» **Directions for this task**: Copy out the entries below in full and exactly.

» **Given information**:
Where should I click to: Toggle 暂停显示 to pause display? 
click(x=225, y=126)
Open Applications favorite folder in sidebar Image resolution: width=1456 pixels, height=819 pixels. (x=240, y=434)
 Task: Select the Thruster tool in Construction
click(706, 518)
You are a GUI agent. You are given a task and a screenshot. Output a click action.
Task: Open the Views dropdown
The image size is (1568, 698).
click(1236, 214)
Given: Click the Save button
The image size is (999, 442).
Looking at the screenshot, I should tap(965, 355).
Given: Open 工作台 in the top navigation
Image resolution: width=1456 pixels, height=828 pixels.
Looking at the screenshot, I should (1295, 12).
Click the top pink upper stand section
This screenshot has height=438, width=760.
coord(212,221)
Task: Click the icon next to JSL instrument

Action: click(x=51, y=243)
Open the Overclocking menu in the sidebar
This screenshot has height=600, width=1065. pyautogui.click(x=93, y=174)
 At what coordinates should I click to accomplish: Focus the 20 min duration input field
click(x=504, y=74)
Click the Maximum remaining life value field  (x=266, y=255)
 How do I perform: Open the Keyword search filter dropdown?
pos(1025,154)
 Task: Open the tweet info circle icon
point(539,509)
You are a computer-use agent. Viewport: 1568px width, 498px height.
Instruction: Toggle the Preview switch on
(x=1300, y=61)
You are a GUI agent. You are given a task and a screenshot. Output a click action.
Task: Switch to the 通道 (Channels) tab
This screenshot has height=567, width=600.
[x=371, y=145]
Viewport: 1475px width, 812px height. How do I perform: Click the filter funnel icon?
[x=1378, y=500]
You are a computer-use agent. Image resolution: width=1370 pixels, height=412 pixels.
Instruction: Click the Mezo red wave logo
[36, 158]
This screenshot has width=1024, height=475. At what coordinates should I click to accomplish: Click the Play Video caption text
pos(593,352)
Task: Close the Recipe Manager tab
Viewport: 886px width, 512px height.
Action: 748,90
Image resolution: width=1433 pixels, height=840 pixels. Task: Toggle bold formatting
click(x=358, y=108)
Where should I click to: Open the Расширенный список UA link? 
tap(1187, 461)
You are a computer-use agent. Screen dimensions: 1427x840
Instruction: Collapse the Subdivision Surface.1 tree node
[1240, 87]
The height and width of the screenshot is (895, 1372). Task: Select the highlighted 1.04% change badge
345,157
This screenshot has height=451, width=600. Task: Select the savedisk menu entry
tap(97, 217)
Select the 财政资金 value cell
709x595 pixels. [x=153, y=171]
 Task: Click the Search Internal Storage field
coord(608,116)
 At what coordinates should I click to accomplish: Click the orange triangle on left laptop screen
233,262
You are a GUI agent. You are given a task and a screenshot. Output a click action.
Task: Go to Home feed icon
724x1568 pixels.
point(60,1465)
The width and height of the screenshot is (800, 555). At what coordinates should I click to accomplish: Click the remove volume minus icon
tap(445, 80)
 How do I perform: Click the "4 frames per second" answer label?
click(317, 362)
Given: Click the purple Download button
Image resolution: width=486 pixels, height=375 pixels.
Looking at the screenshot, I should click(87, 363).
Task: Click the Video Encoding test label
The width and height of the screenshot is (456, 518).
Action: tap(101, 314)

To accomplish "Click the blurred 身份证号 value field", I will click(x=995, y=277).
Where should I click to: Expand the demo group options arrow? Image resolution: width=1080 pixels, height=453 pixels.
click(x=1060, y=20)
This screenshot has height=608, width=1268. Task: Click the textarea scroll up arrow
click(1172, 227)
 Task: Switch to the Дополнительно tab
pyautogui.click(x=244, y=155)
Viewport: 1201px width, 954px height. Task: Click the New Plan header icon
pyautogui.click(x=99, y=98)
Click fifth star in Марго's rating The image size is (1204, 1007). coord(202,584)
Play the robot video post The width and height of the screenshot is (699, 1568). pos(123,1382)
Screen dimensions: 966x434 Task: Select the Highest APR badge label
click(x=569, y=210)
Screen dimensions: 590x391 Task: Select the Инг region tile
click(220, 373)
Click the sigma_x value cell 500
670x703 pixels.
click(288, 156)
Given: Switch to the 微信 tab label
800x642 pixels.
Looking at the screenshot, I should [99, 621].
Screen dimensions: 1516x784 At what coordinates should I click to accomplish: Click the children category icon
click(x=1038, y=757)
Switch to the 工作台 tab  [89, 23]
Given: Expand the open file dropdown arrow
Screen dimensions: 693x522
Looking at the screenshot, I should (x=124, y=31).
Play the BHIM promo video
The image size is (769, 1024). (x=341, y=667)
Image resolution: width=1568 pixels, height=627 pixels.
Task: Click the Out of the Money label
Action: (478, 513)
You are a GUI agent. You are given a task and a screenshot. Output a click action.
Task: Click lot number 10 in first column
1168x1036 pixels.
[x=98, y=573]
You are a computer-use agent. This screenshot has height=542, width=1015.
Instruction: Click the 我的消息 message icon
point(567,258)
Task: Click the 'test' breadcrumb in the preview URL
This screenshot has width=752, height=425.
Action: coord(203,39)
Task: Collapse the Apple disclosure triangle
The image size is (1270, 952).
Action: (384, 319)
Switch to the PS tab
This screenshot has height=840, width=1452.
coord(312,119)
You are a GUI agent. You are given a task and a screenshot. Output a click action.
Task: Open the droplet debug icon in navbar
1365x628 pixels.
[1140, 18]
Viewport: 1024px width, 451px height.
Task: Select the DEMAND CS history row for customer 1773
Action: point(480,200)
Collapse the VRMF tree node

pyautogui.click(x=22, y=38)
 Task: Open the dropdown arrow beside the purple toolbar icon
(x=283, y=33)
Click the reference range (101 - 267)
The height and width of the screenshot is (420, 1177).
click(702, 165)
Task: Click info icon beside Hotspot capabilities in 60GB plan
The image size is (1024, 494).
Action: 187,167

» **Solution to the exercise**:
Where should I click to: Toggle 暂停显示 to pause display? 
click(x=225, y=126)
Open Applications favorite folder in sidebar Image resolution: width=1456 pixels, height=819 pixels. (x=240, y=434)
 Task: Select the Thruster tool in Construction
click(706, 518)
You are a GUI agent. You are given a task and a screenshot. Output a click action.
Task: Open the Views dropdown
The image size is (1568, 698).
click(1236, 214)
Given: Click the Save button
The image size is (999, 442).
Looking at the screenshot, I should tap(965, 355).
Given: Open 工作台 in the top navigation
Image resolution: width=1456 pixels, height=828 pixels.
Looking at the screenshot, I should (1295, 12).
Click the top pink upper stand section
This screenshot has height=438, width=760.
coord(212,221)
Task: Click the icon next to JSL instrument

Action: click(x=51, y=243)
Open the Overclocking menu in the sidebar
This screenshot has height=600, width=1065. pyautogui.click(x=93, y=174)
 At what coordinates should I click to accomplish: Focus the 20 min duration input field
click(x=504, y=74)
Click the Maximum remaining life value field  (x=266, y=255)
 How do I perform: Open the Keyword search filter dropdown?
pos(1025,154)
 Task: Open the tweet info circle icon
point(539,509)
You are a computer-use agent. Viewport: 1568px width, 498px height.
Instruction: Toggle the Preview switch on
(x=1300, y=61)
You are a GUI agent. You are given a task and a screenshot. Output a click action.
Task: Switch to the 通道 (Channels) tab
This screenshot has height=567, width=600.
[x=371, y=145]
Viewport: 1475px width, 812px height. How do I perform: Click the filter funnel icon?
[x=1378, y=500]
You are a computer-use agent. Image resolution: width=1370 pixels, height=412 pixels.
Instruction: Click the Mezo red wave logo
[36, 158]
This screenshot has width=1024, height=475. At what coordinates should I click to accomplish: Click the Play Video caption text
pos(593,352)
Task: Close the Recipe Manager tab
Viewport: 886px width, 512px height.
Action: 748,90
Image resolution: width=1433 pixels, height=840 pixels. Task: Toggle bold formatting
click(x=358, y=108)
Where should I click to: Open the Расширенный список UA link? 
tap(1187, 461)
You are a computer-use agent. Screen dimensions: 1427x840
Instruction: Collapse the Subdivision Surface.1 tree node
[1240, 87]
The height and width of the screenshot is (895, 1372). Task: Select the highlighted 1.04% change badge
345,157
This screenshot has height=451, width=600. Task: Select the savedisk menu entry
tap(97, 217)
Select the 财政资金 value cell
709x595 pixels. [x=153, y=171]
 Task: Click the Search Internal Storage field
coord(608,116)
 At what coordinates should I click to accomplish: Click the orange triangle on left laptop screen
233,262
You are a GUI agent. You are given a task and a screenshot. Output a click action.
Task: Go to Home feed icon
724x1568 pixels.
point(60,1465)
The width and height of the screenshot is (800, 555). At what coordinates should I click to accomplish: Click the remove volume minus icon
tap(445, 80)
 How do I perform: Click the "4 frames per second" answer label?
click(317, 362)
Given: Click the purple Download button
Image resolution: width=486 pixels, height=375 pixels.
Looking at the screenshot, I should click(87, 363).
Task: Click the Video Encoding test label
The width and height of the screenshot is (456, 518).
Action: tap(101, 314)

To accomplish "Click the blurred 身份证号 value field", I will click(x=995, y=277).
Where should I click to: Expand the demo group options arrow? Image resolution: width=1080 pixels, height=453 pixels.
click(x=1060, y=20)
This screenshot has height=608, width=1268. Task: Click the textarea scroll up arrow
click(1172, 227)
 Task: Switch to the Дополнительно tab
pyautogui.click(x=244, y=155)
Viewport: 1201px width, 954px height. Task: Click the New Plan header icon
pyautogui.click(x=99, y=98)
Click fifth star in Марго's rating The image size is (1204, 1007). coord(202,584)
Play the robot video post The width and height of the screenshot is (699, 1568). pos(123,1382)
Screen dimensions: 966x434 Task: Select the Highest APR badge label
click(x=569, y=210)
Screen dimensions: 590x391 Task: Select the Инг region tile
click(220, 373)
Click the sigma_x value cell 500
670x703 pixels.
click(288, 156)
Given: Switch to the 微信 tab label
800x642 pixels.
Looking at the screenshot, I should [99, 621].
Screen dimensions: 1516x784 At what coordinates should I click to accomplish: Click the children category icon
click(x=1038, y=757)
Switch to the 工作台 tab  [89, 23]
Given: Expand the open file dropdown arrow
Screen dimensions: 693x522
Looking at the screenshot, I should (x=124, y=31).
Play the BHIM promo video
The image size is (769, 1024). (x=341, y=667)
Image resolution: width=1568 pixels, height=627 pixels.
Task: Click the Out of the Money label
Action: (478, 513)
You are a GUI agent. You are given a task and a screenshot. Output a click action.
Task: Click lot number 10 in first column
1168x1036 pixels.
[x=98, y=573]
You are a computer-use agent. This screenshot has height=542, width=1015.
Instruction: Click the 我的消息 message icon
point(567,258)
Task: Click the 'test' breadcrumb in the preview URL
This screenshot has width=752, height=425.
Action: coord(203,39)
Task: Collapse the Apple disclosure triangle
The image size is (1270, 952).
Action: (384, 319)
Switch to the PS tab
This screenshot has height=840, width=1452.
coord(312,119)
You are a GUI agent. You are given a task and a screenshot. Output a click action.
Task: Open the droplet debug icon in navbar
1365x628 pixels.
[1140, 18]
Viewport: 1024px width, 451px height.
Task: Select the DEMAND CS history row for customer 1773
Action: point(480,200)
Collapse the VRMF tree node

pyautogui.click(x=22, y=38)
 Task: Open the dropdown arrow beside the purple toolbar icon
(x=283, y=33)
Click the reference range (101 - 267)
The height and width of the screenshot is (420, 1177).
click(702, 165)
Task: Click info icon beside Hotspot capabilities in 60GB plan
The image size is (1024, 494).
Action: 187,167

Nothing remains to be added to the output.